3h20, 16eme KM, Fin de la route forestière : Je me suis débarrassée (enfin) de ce poison dans ma gourde et j’ai entamé la fameuse montée bien entourée ! Plusieurs hommes m’avaient déjà proposée de faire la course avec eux : à quelques km du départ, c’est un peu tôt pour trouver ces compagnons de route !Mais ceux qui l’avaient déjà fait m’ont donné plusieurs conseils que je n’ai pas oublié : merci à eux !
La montée a été dure ; j’ai eu du mal à m’habituer à ma banane qui porte mon bidon en travers : pas pratique ! J’avais repéré le parcours déjà deux fois mais là, des crampes dès le départ ! et une ampoule sur le bout de pied… « Ben ce n’est pas gagné cette histoire !! » Sébastien m’avait dit, c’est important dans les moments de difficiles de repenser aux raisons qui t’ont poussé à faire ce challenge et aux moments d’entraînements où tu t’es fait plaisir. Et en pensant très fort à mes petits secrets (vous m’excuserez, c’est la seule chose que je ne vous livrerai pas), le soleil s’est enfin levé pour découvrir un superbe panorama sur St Philippe…Ca discute beaucoup autour : les premiers slogans « on ira tous au…à la redoute, on ira… », les premiers abandons, les premiers compagnons : « les personnes ensemble au volcan arriveront à 1 heure prês ensemble à St Denis ». Je ne pense pas que ce soit vrai pour moi.
24emeKM, Focfoc : rapide arrêt pour boire un peu, je suis dans les millièmes. Je ne pensais pas car j’ai pu monter à mon rythme sans attendre plus de 3-4 secondes dans les endroits difficiles. Je regarde l’heure : aye, faut que je me dépêche un peu pour être à 8h à la Plaine des Sables comme sur le planning initial « Désolée Maman, j’étais stressée hier et je pensais que j’étais capable d’arriver un peu plus tôt, tu dois attendre dehors depuis un bon moment… ». Allez : il faut courir un peu ! On alterne, course /marche…Allez, vite, Maman attend.
8h, 31ème KM, Plaine des Sables : Enfin : le ravitaillement ! Maman m’appelle et prend des photos : « on se retrouve derrière ». Je file pointer.

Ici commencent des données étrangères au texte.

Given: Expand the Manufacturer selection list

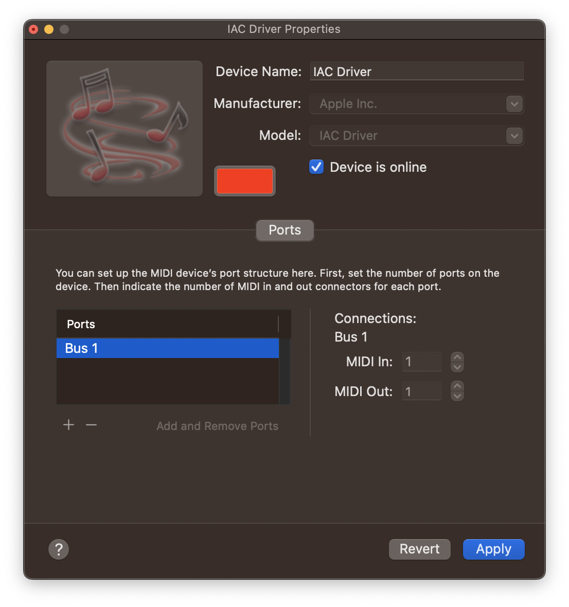Looking at the screenshot, I should pyautogui.click(x=513, y=104).
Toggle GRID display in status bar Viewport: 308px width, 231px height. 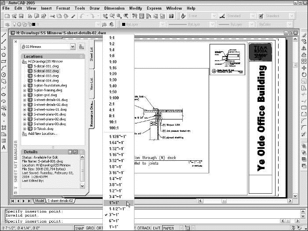click(90, 228)
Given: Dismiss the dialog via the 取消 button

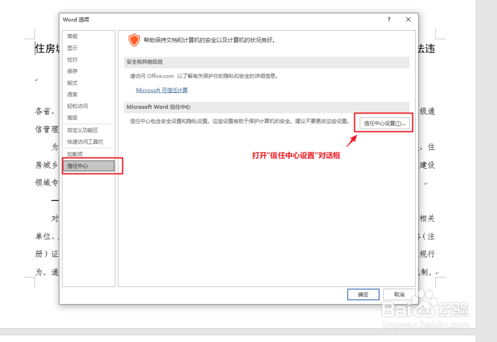Looking at the screenshot, I should [x=400, y=294].
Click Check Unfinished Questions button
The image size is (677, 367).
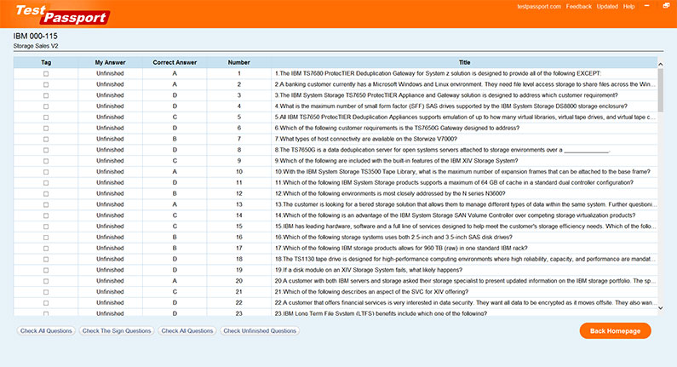coord(261,330)
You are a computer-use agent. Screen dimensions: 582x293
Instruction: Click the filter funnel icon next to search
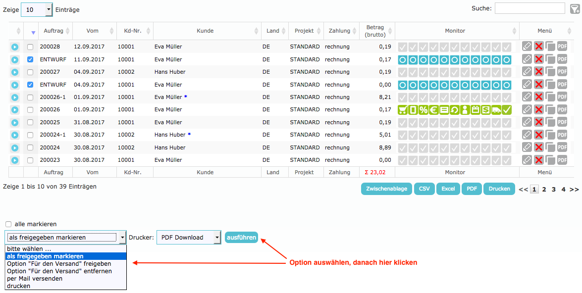575,8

Dominique Olivier de SR m’accueille et me félicite ! « Un peu de soupe ? » - Et Raph ? « il est passé il y a bien longtemps, un super temps ! en pleine forme ! » Il doit arriver à Marabout bientôt. Un ami m’aborde : Félicitations ! moi aussi je l’ai fait plusieurs fois ! (zut je ne le reconnais plus…sympathique mais d’où ??)

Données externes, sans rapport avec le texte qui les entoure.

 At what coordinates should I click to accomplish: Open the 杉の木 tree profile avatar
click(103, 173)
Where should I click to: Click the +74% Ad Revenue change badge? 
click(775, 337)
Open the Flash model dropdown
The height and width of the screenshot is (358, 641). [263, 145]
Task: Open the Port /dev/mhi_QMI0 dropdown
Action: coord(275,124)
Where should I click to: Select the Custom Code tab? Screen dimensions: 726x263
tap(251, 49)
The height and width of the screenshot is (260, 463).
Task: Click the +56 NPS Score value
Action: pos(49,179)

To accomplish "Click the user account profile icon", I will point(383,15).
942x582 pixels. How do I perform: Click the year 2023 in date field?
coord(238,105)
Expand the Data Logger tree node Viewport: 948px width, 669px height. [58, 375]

Cela fait du bien de s’arrêter un peu mais pas trop ; principe du coach « l’objectif du ravitaillement est d’en repartir et le plus tôt possible »…on refait le plein de bonbons (Vives les bonbons au miel !!!) et autres sources d’énergie et on y va. Bon : l’oratoire Ste Thérèse, on l’a fait avec Raph, il y a 3 semaines, un détail cette minie montée. Allez ! Ca y est, je sais ! le supporter, c’est un partenaire du cours de danse et ben dis donc, il en a fallu du temps !! Et maintenant, il faut courir ; ce n’est que de la descente jusqu’à Marabout. Plusieurs fois, le sentier recoupe la route. Sachant que Papa et les parents de Raph vont se rendre au volcan, je me dis que j’ai une chance de les voir sur la route…non, personne de connu à l’horizon mais beaucoup d’encouragements de la part de supporters le long de la route, cela fait chaud au cœur ! La partie des prairies, toujours agréable et enfin au loin le prochain ravitaillement. Là j’ai du retard sur le planning.

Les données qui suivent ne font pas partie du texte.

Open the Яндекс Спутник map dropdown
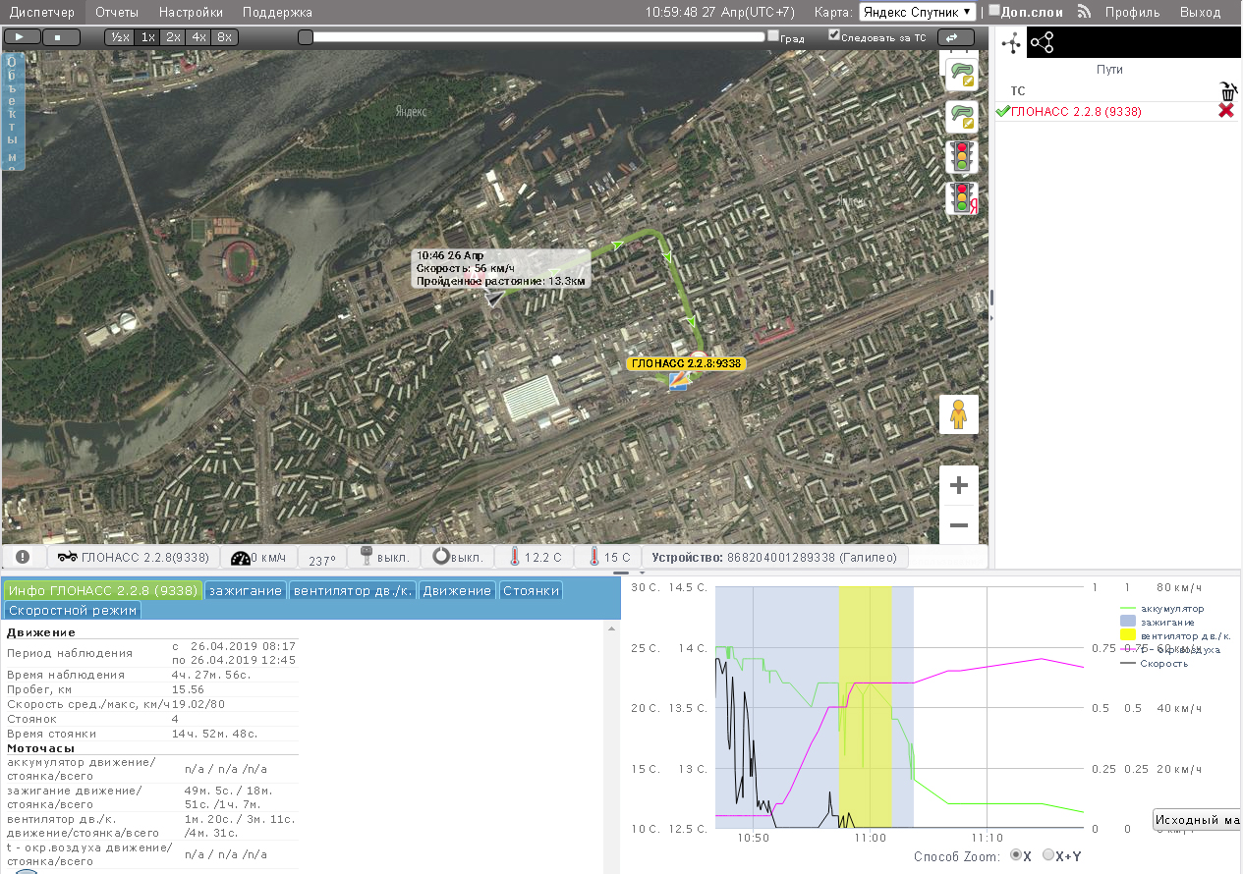918,12
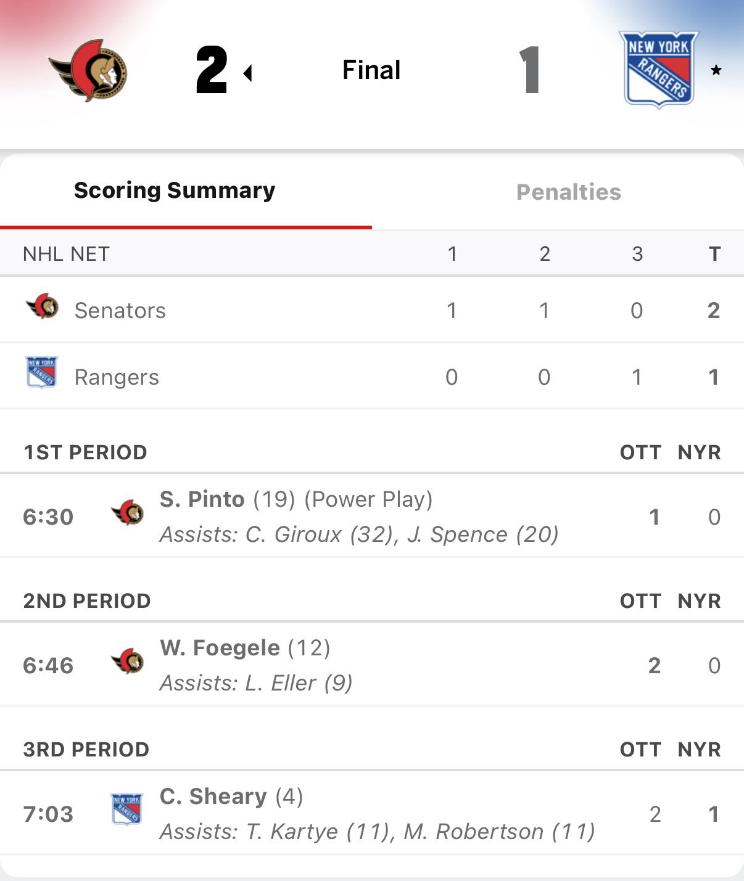Click the winner arrow beside Senators score
The width and height of the screenshot is (744, 881).
248,73
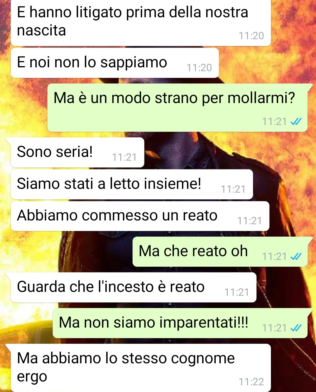
Task: Tap the 11:21 time on 'Guarda che l'incesto è reato'
Action: (237, 292)
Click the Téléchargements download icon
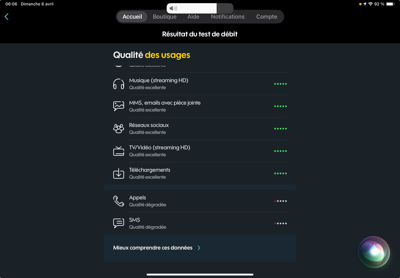Viewport: 400px width, 278px height. (119, 173)
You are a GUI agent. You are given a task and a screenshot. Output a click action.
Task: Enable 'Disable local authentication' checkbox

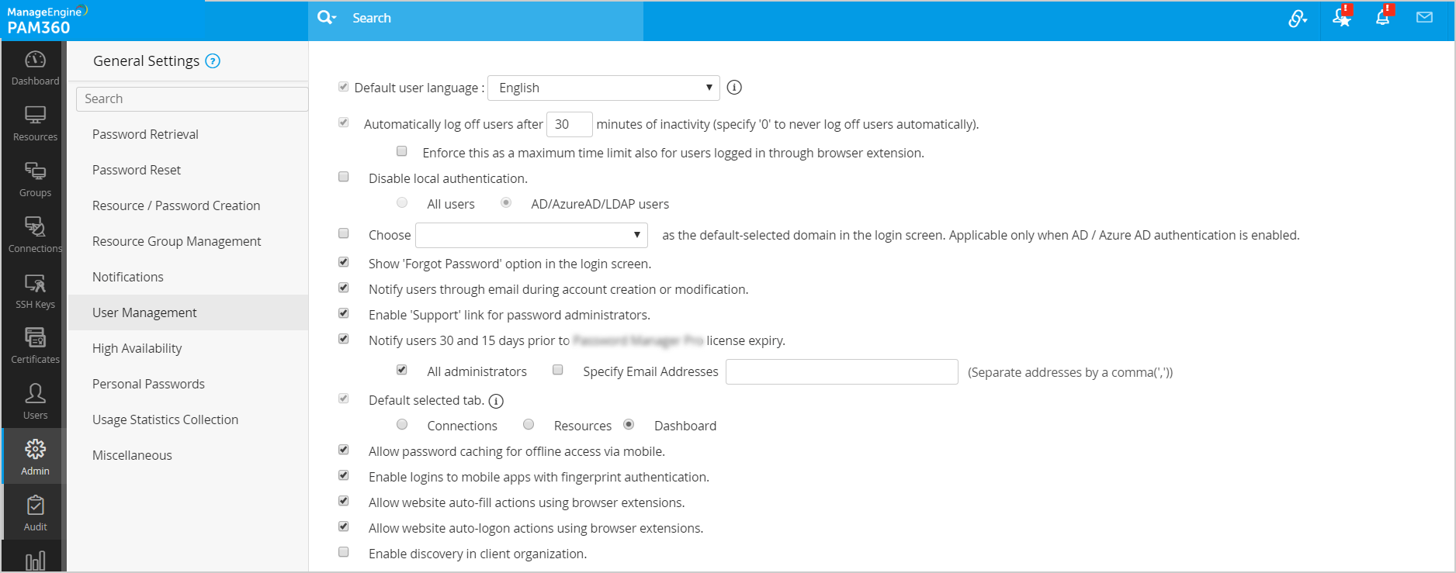[344, 177]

11h30, 50ème KM, Marabout : bon, il y a la route nationale à traverser puis la route à remonter vers le départ du sentier du Piton des Neiges. Que c’est long ! Mais qui vois-je ?? Petite blonde débordante d’énergie, c’est Aline !!!! Quel accueil ! On rigole, elle trouve que j’ai bonne mine, elle alerte les musiciens : « il faut jouer pour ma copine ! » et je l’embrasse très fort et repart en courant vers ce fichu ravitaillement si loin… Cela fait du bien de l’avoir vu ; elle m’a donné des nouvelles de tous : les mauvaises (abandon de Yann, le Doc mal en point) et les bonnes (Bruno et Joel marchent ensemble, le Doc et Flo aussi, Raph fait une super perf !). Enfin, Maman ! Je vais pointer. Papa, Annie et Daniel ne sont pas là. Ils sont rentrés car c’est bouché pour voir le volcan. Je pensais que nous picniquerions ensemble à Marabout, tant pis ; Papa suit mes perf depuis son ordi : elle est 19eme ! Là, le dos fait un peu mal ; Maman me masse les mollets et le cou (A ma demande, elle s’écrit estomaqué : « Mais tu ne m’as pas appris ! » Elle sera rodée pour les prochains ravitaillements !), cela fait du bien. Je n’avale pas grand chose mais rempli mes poches. Bon, c’est reparti !
Aye aye aye la montée du Kerveguen…Pas de boue jusqu’à maintenant, c’était inouï et là ça se gate…Et ça monte. Cette pente crève cœur est en train de tuer ! Pourtant je la connais ! Les hommes abordent facilement les femmes. Plusieurs me font partager leurs souffrances physiques et psychiques (psy jusqu’au bout). Un raideur en profite même pour évoquer ses malheurs en amour et se vexe un peu quand j’arrive à placer Raph dans la conversation : il ne s’imagine quand même pas que sous prétexte qu’on est ensemble par hasard sur cette montée du Kerveguen en pleine nature, je fais finir par faire sa cuisine et son jardin, non ??? Enfin, j’accèlère un peu. Lui hélas aura du mal et la Croix rouge finira par le récupérer. Il faut que je double deux couples car ils grimpent bien mais ont peur de glisser à la descente : je ne veux pas être gênée après le ravitaillement. Bon un petit coup de fouet pour la fin et une bonne soupe en haut : musique à fond, la grande montée est finie !!!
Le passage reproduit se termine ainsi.